Depuis que le président de l’Ouganda voisin Yoweri Museveni, a promulgué un nouvel arsenal judiciaire contre les personnes LGBT+, des leaders d’opinion en RD Congo multiplient les appels à suivre l’exemple ougandais, dans un contexte où l’on voit se profiler les futures élections générales (présidentielles, législatives et provinciales), prévues pour le 23 décembre 2023.
Pour rappel, désormais en Ouganda, l’homosexualité est passible de la peine capitale, pour des faits « d’homosexualité aggravée », en cas de récidive.
En filigranes, c’est aussi l’absence de perspectives et de propositions politiques pour la RD Congo qui permet l’expression de cette homophobie en politique, alors que les instances étatiques héritées de la colonisation impliquent un renouvellement périodique de la classe dirigeante du pays.
La RD Congo est un pays de 95 millions d’habitants (Banque mondiale; 2021), qui compte 2,3 millions de km².
Pour 76crimes, Jérémie Safari, le directeur général de Rainbow Sunrise Mapambazuko de Bukavu, nous livre son regard sur les récents développements en cours de l’homophobie dans son pays.

Jérémie Safari : « Un journaliste de la chaîne de radio Top Congo FM, Marcel Kitambala, s’est épanché sur Twitter quant aux confidences que lui aurait faites un parlementaire, dans un dessein de pénaliser l’homosexualité en RD. Congo, alors que notre pays n’a aucune disposition législative à ce sujet.
Comme on pouvait s’y atteindre, hélas, ce type d’argument fait mouche dans l’opinion publique et rencontre un assez large écho dans les médias.
Qui plus est, un sit-in vient de se tenir à Lubumbashi, en réponse à un opérateur économique qui a utilisé des sacs aux couleurs arc-en-ciel, en guise de goodies, lors d’un forum économique dédié au monde des affaires dans le secteur minier ».
76crimes : « Pouvez-vous nous en dire plus ? »

Jérémie Safari : « Du 14 au 16 juin, les professionnels du secteur minier du pays se réunissent à l’hôtel Karavia de Lubumbashi dans le Katanga, pour la « DRC Mining Week », à cette occasion ont été remis un kit aux visiteurs et participants, avec entre autres, un sac aux couleurs bien identifiables, ainsi qu’une brochure en lien avec l’évènement.
Il n’en fallut pas plus pour mettre le feu aux poudres, puisque le leader du réseau des organisations de la société civile de la ville, Achille Ngoy a décidé d’un sit-in devant l’établissement hôtelier, en ce 15 juin, afin de signifier sa désapprobation quant au choix des couleurs des goodies distribués au public.
En effet, il y voit une publicité et un prosélytisme en faveur de l’acceptation de l’homosexualité en RD Congo, où elle n’est pas sanctionnée dans les textes de loi.
Pour l’heure, les organisateurs de la « DRC Mining week » ne se sont pas encore exprimés ».
76crimes : « Y voyez-vous une concomitance d’évènements ou les prémices d’une lame de fond LGBTphobe en RD Congo ? »
Jérémie Safari : « J’y vois deux choses.
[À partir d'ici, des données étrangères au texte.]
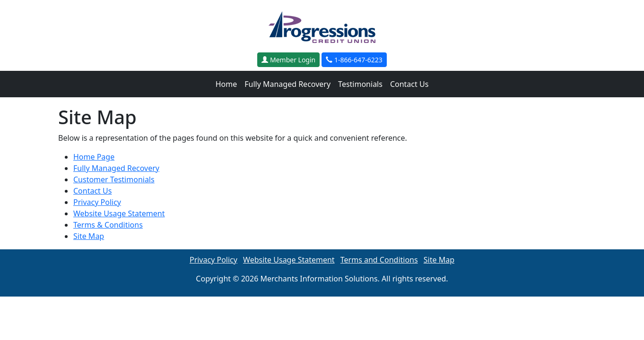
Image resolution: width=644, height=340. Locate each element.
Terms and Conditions (379, 260)
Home (226, 84)
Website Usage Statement (119, 213)
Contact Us (409, 84)
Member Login (288, 60)
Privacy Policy (97, 202)
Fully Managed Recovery (287, 84)
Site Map (88, 236)
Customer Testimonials (114, 179)
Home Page (94, 157)
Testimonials (360, 84)
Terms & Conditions (108, 225)
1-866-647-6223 (354, 60)
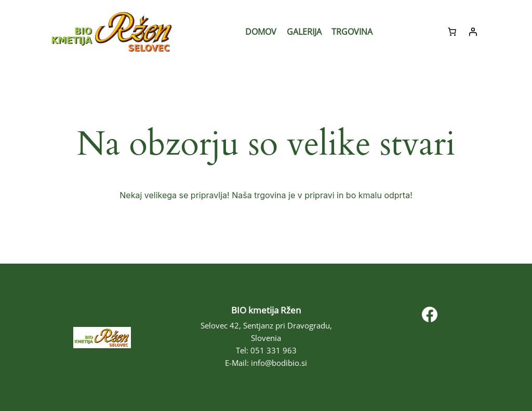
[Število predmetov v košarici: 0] (452, 32)
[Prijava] (473, 32)
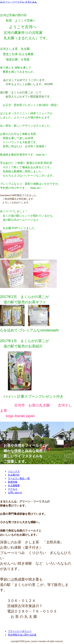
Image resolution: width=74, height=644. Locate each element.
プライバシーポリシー (20, 631)
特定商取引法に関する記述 (22, 634)
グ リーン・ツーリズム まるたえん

Un prolongement des obstacles à l’obtention de cartes d’électeurs pour les personnes LGBT+ visibles, qui ont du mal à pouvoir se faire enregistrer lors des campagnes d’inscription pour mettre à jour les listes électorales..

D’autre part, dans un contexte où la classe politique parvient de moins en moins à mobiliser les électeurs, agiter le chiffon quant aux questions LGBT+ peut avoir un effet salvateur pensent certains.
En outre, le contexte régional avec le durcissement de la législation contre les homosexuels dans l’Ouganda voisin n’a rien arrangé, bien au contraire. D’aucuns ici émettent qu’il s’agit même d’un exemple ou d’une voie à suivre.
Dans un monde en panne d’idée, finalement, les LGBTphobies se substituent à un imaginaire politique moderne qui fait défaut.
Néanmoins, nous ne comptons pas rester les bras croisés et nous voulons que le vote de chaque personne LGBT+ compte en RD Congo ».